** Materials provided **
[Start of section]

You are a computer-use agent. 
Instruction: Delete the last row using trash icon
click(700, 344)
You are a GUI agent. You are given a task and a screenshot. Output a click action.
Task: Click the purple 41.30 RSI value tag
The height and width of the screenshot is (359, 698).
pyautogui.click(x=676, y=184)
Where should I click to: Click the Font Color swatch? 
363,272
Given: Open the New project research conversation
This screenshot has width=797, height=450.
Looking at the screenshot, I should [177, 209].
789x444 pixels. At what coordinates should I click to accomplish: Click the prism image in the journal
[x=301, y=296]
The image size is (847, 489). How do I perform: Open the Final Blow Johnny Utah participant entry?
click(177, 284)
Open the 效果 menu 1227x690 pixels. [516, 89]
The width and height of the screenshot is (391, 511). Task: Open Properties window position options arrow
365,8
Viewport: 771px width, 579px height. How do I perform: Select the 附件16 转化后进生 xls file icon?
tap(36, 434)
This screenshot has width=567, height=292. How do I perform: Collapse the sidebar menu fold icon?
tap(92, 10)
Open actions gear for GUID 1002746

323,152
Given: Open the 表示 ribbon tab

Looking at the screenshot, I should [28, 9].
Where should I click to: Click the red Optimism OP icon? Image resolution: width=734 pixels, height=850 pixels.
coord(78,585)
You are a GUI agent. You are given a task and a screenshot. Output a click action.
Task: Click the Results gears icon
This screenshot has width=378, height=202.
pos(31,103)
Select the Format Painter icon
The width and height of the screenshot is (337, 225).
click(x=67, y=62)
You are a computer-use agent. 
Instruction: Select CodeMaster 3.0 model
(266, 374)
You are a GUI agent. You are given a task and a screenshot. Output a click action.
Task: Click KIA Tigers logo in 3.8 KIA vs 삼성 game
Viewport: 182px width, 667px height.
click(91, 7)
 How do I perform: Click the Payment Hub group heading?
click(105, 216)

[End of section]

** Prompt **
Return each line above exactly.

** Task result **
You are a computer-use agent. 
Instruction: Delete the last row using trash icon
click(700, 344)
You are a GUI agent. You are given a task and a screenshot. Output a click action.
Task: Click the purple 41.30 RSI value tag
The height and width of the screenshot is (359, 698).
pyautogui.click(x=676, y=184)
Where should I click to: Click the Font Color swatch? 
363,272
Given: Open the New project research conversation
This screenshot has width=797, height=450.
Looking at the screenshot, I should [177, 209].
789x444 pixels. At what coordinates should I click to accomplish: Click the prism image in the journal
[x=301, y=296]
The image size is (847, 489). How do I perform: Open the Final Blow Johnny Utah participant entry?
click(177, 284)
Open the 效果 menu 1227x690 pixels. [516, 89]
The width and height of the screenshot is (391, 511). Task: Open Properties window position options arrow
365,8
Viewport: 771px width, 579px height. How do I perform: Select the 附件16 转化后进生 xls file icon?
tap(36, 434)
This screenshot has width=567, height=292. How do I perform: Collapse the sidebar menu fold icon?
tap(92, 10)
Open actions gear for GUID 1002746

323,152
Given: Open the 表示 ribbon tab

Looking at the screenshot, I should [28, 9].
Where should I click to: Click the red Optimism OP icon? Image resolution: width=734 pixels, height=850 pixels.
coord(78,585)
You are a GUI agent. You are given a task and a screenshot. Output a click action.
Task: Click the Results gears icon
This screenshot has width=378, height=202.
pos(31,103)
Select the Format Painter icon
The width and height of the screenshot is (337, 225).
click(x=67, y=62)
You are a computer-use agent. 
Instruction: Select CodeMaster 3.0 model
(266, 374)
You are a GUI agent. You are given a task and a screenshot. Output a click action.
Task: Click KIA Tigers logo in 3.8 KIA vs 삼성 game
Viewport: 182px width, 667px height.
click(91, 7)
 How do I perform: Click the Payment Hub group heading?
click(105, 216)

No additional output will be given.